## The task:
Look below for the line with "Viewport: 781px width, 385px height.", then repeat it and all lines after it, exactly, minus any pictures.

Source records:
Start of Block
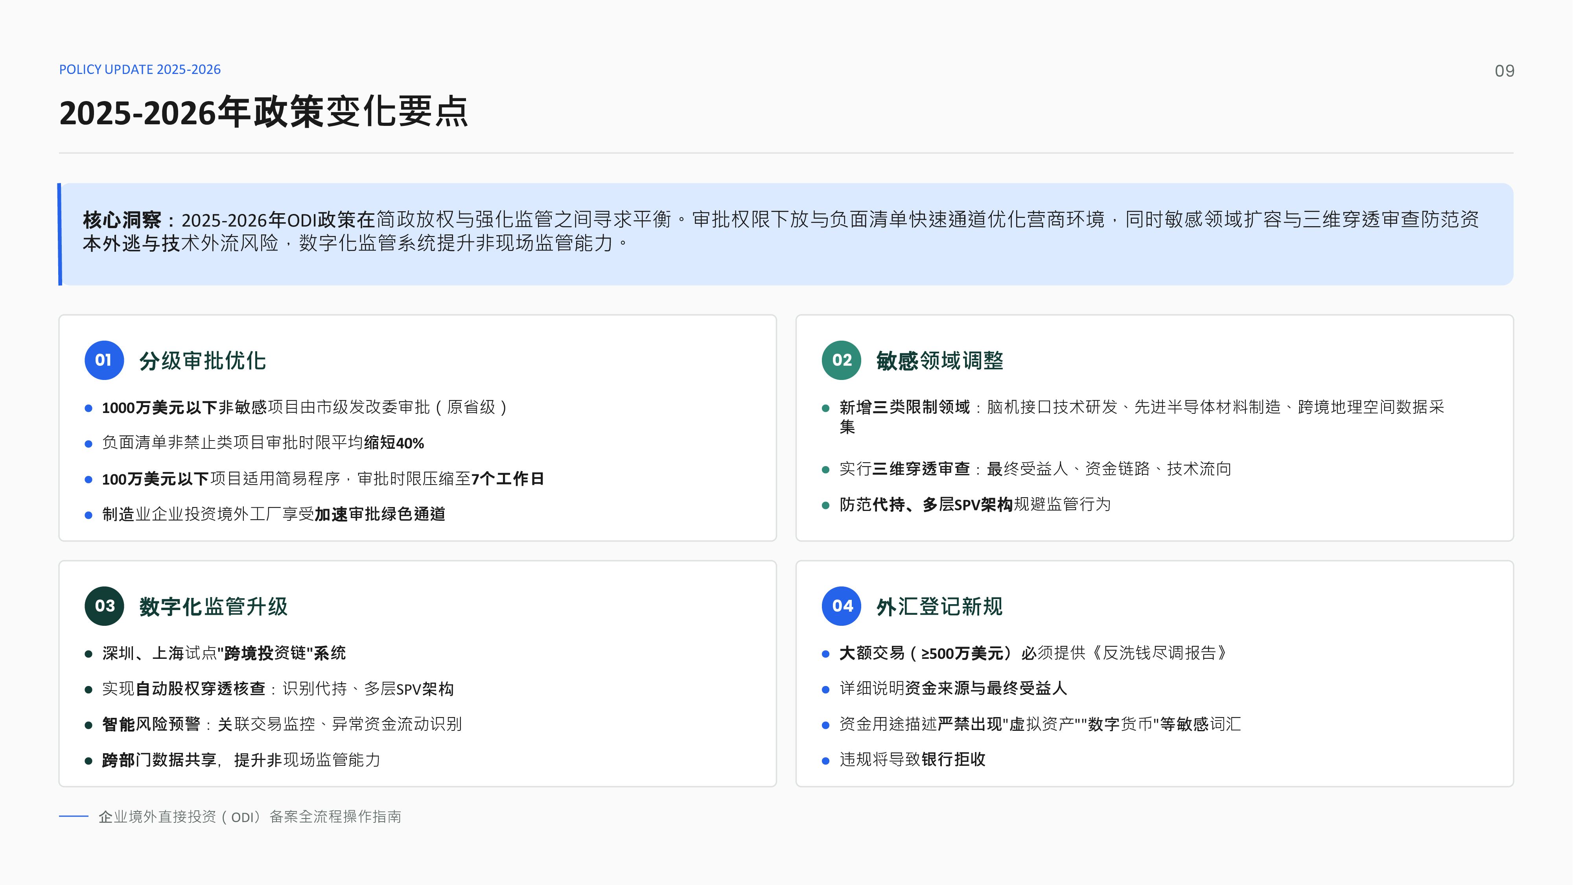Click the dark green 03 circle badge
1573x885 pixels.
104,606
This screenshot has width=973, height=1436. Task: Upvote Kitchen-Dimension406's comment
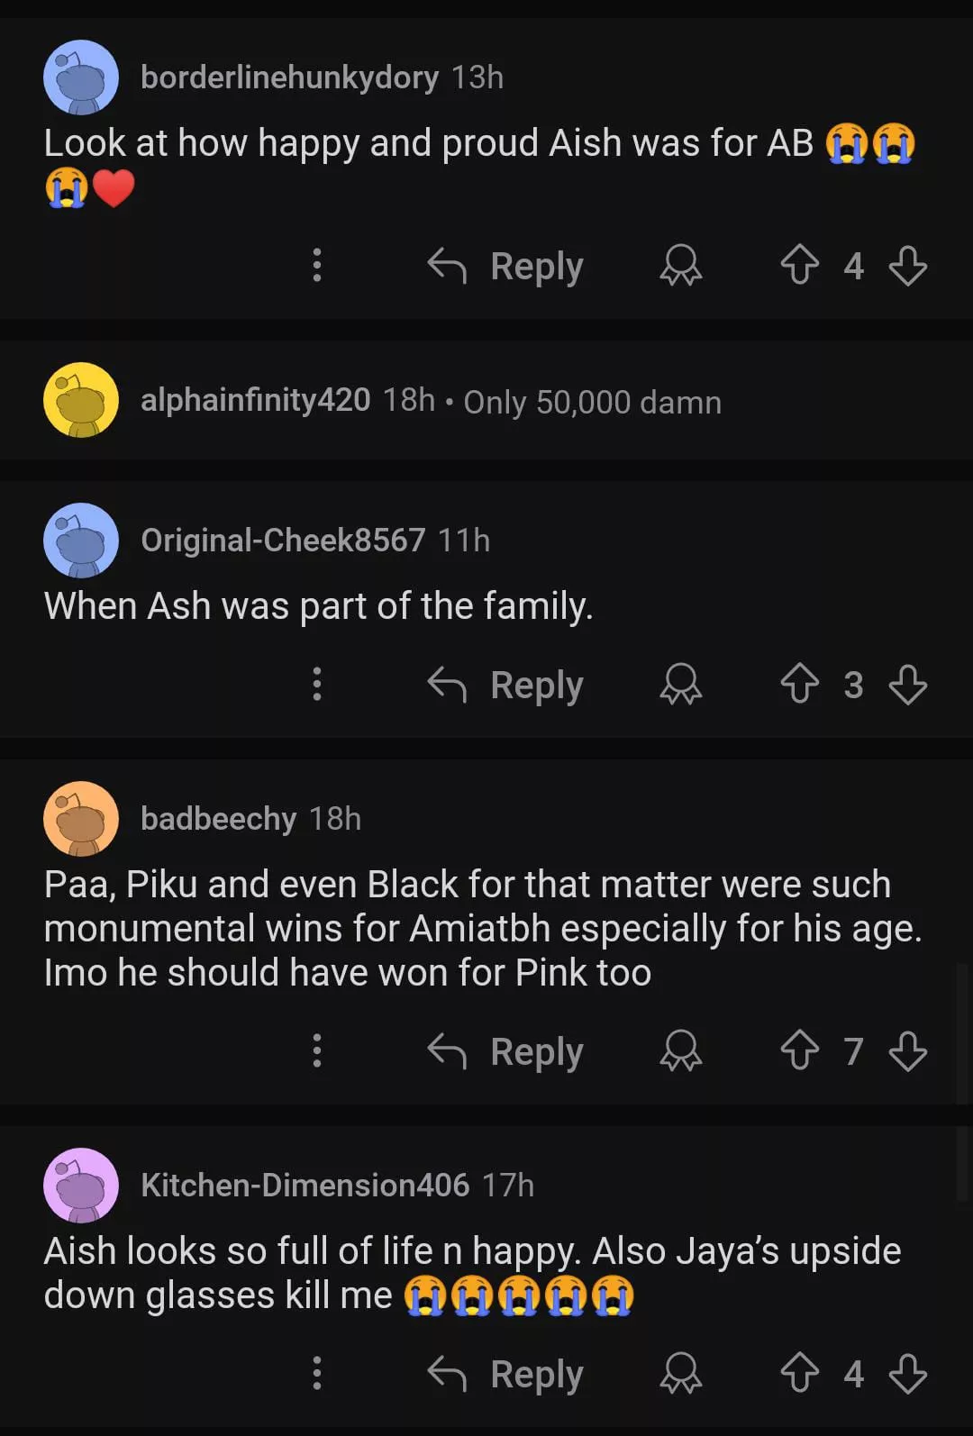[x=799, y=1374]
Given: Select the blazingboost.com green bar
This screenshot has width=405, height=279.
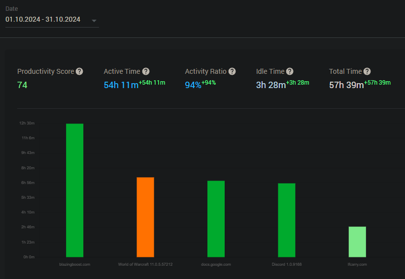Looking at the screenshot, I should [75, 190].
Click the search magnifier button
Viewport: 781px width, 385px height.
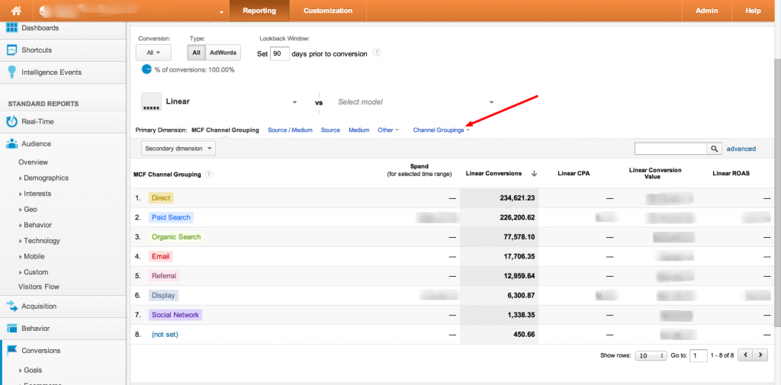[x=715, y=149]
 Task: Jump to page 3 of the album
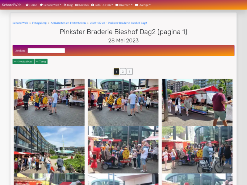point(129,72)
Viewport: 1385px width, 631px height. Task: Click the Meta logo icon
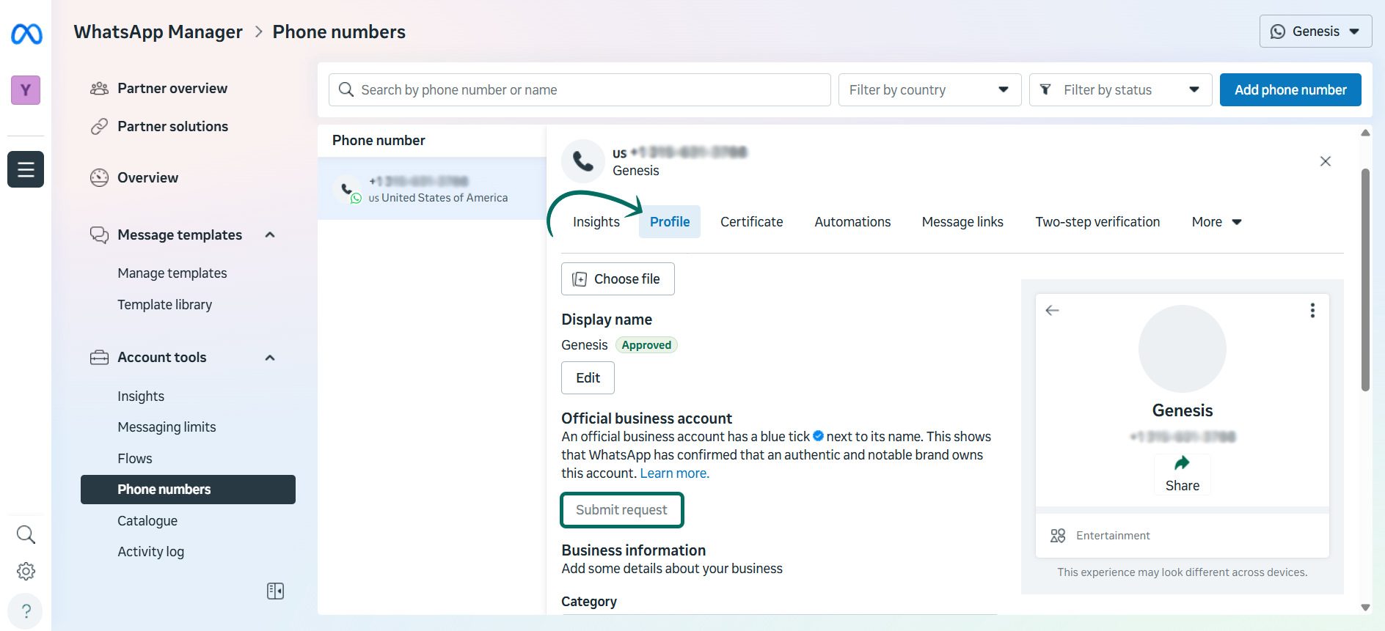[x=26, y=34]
End of Block
## Written answer:
Viewport: 781px width, 385px height.
[x=715, y=149]
 Task: Jump to page 3 of the album
point(129,72)
Viewport: 1385px width, 631px height. Task: Click the Meta logo icon
[x=26, y=34]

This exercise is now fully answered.